Return on Invested Capital (ROIC)

EPS and free cash flow tell us whether a company was profitable while growing revenue. But was it capital-efficient? A company’s ROIC explains this by showing how much operating profit a company makes compared to how much money the business raised (debt and equity).

Although Ralph Lauren hasn't been the highest-quality company lately because of its poor top-line performance, it historically did an excellent job investing in profitable business initiatives. Its five-year average return on invested capital was 21.5%, impressive for a consumer discretionary company.

The trend in its ROIC, however, is often what surprises the market and drives the stock price. Over the last two years, Ralph Lauren's ROIC has averaged a 22.7 percentage point increase each year. This is a good sign, and if Ralph Lauren's returns keep rising, there's a chance it could evolve into an investable business.
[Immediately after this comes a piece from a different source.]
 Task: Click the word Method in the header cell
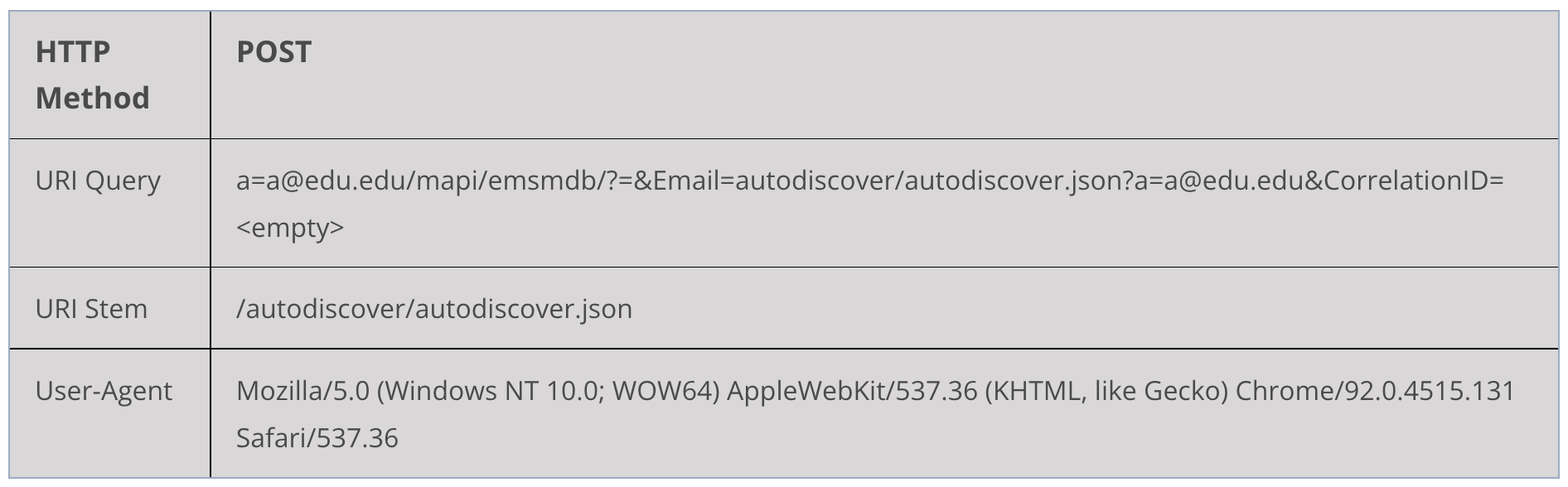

Key Takeaways from Ralph Lauren's Q3 Results

We were impressed by how significantly Ralph Lauren blew past analysts' revenue and EPS expectations this quarter, driven by strong outperformance in its Europe ($522 million of revenue vs estimates of $471 million) and Asia ($446 million of revenue vs estimates of $428 million) segments. The company also beat Wall Street's same-store sales estimates, posting 9% growth (vs the forecasted 4.3% growth). 

Ralph Lauren repurchased approximately $103 million of its shares this quarter and guided to roughly 2% constant currency revenue growth for the full year 2024, and based on current exchange rates, expects to receive a modest benefit on overall revenue growth (a reversal from its 2-year trend). Overall, we think this was a really good quarter that should please shareholders. The stock is up 6.7% after reporting and currently trades at $157 per share.

Is Now The Time?

Ralph Lauren may have had a good quarter, but investors should also consider its valuation and business qualities when assessing the investment opportunity.
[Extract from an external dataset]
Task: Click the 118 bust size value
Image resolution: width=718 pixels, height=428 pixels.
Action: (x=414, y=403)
We cheer for all companies serving consumers, but in the case of Ralph Lauren, we'll be cheering from the sidelines. Its revenue growth has been weak over the last five years, but at least growth is expected to increase in the short term. And while its rising ROIC shows management is finding profitable business opportunities, the downside is its low free cash flow margins give it little breathing room. On top of that, its constant currency sales performance has been subpar over the last two years.
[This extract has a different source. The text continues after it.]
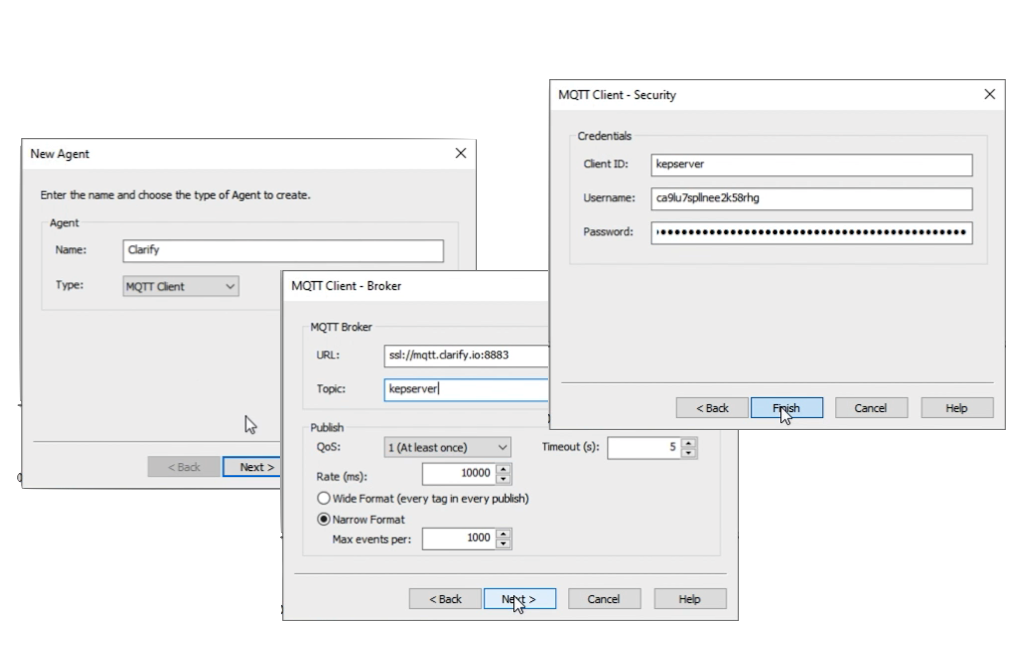Increase the Timeout seconds spinner

pos(688,443)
Ralph Lauren's price-to-earnings ratio based on the next 12 months is 14.0x. While we've no doubt one can find things to like about Ralph Lauren, we think there are better opportunities elsewhere in the market. We don't see many reasons to get involved at the moment.

Wall Street analysts covering the company had a one-year price target of $152.02 per share right before these results (compared to the current share price of $157), implying they didn't see much short-term potential in Ralph Lauren.